EXERCISE PROMPT: Skip the pictures. Return exactly the lines from the one containing "Task: Click More..." through the end of the entries below.

INPUT MATERIAL:
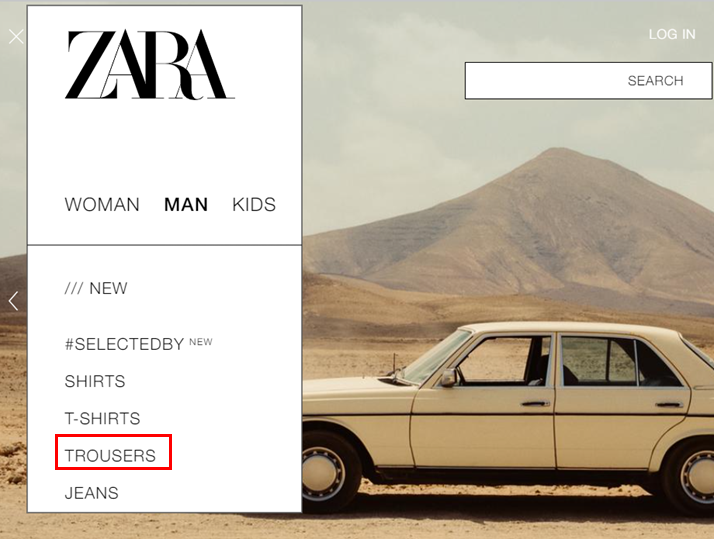
Task: Click inside the search input box
Action: [588, 81]
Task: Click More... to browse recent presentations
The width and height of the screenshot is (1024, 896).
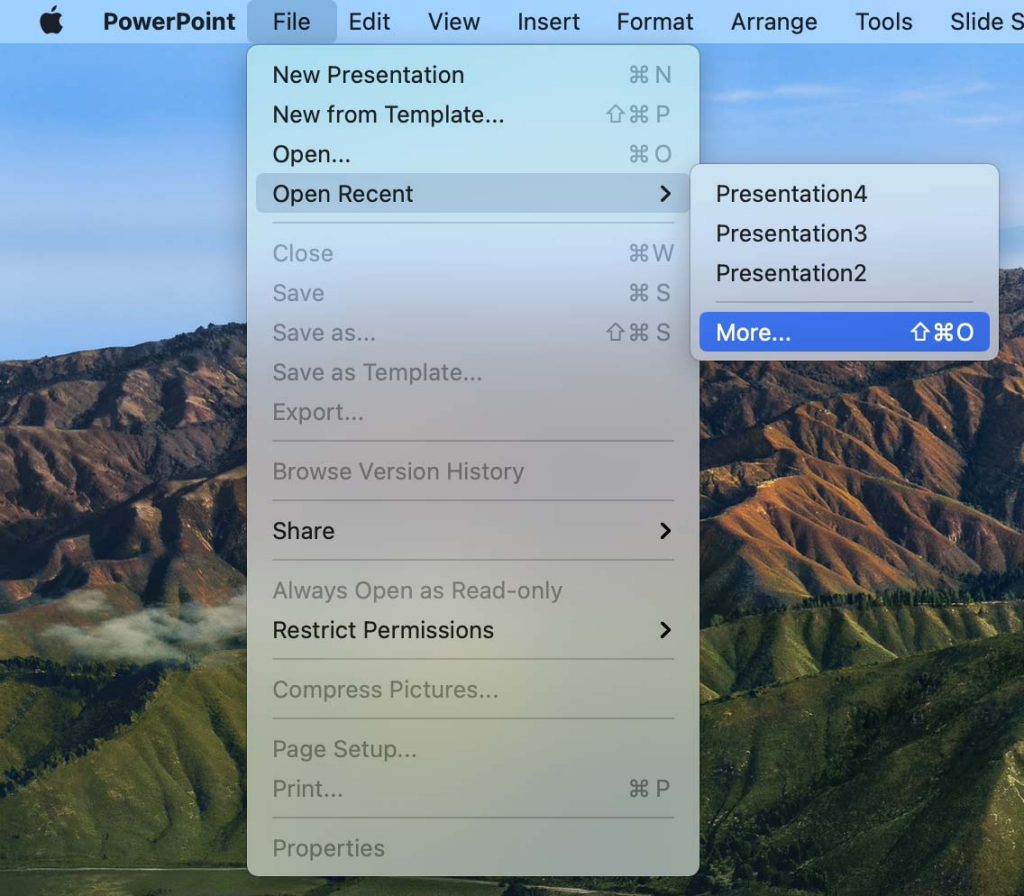Action: pyautogui.click(x=752, y=332)
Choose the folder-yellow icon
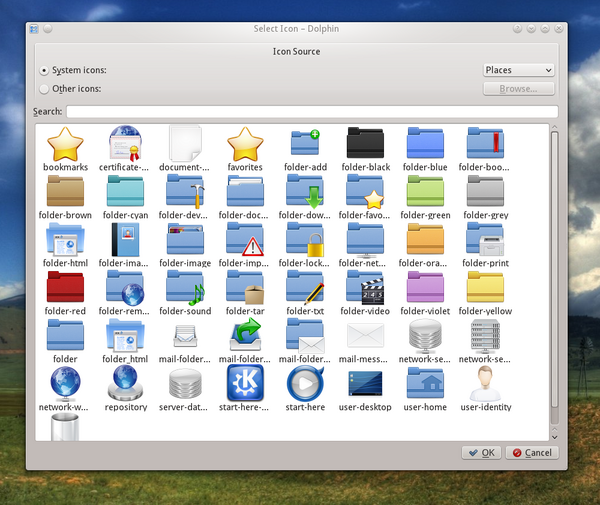This screenshot has height=505, width=600. pyautogui.click(x=485, y=288)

RESPONSE:
Task: Click More... to browse recent presentations
The width and height of the screenshot is (1024, 896).
Action: pyautogui.click(x=752, y=332)
Choose the folder-yellow icon
This screenshot has height=505, width=600. pyautogui.click(x=485, y=288)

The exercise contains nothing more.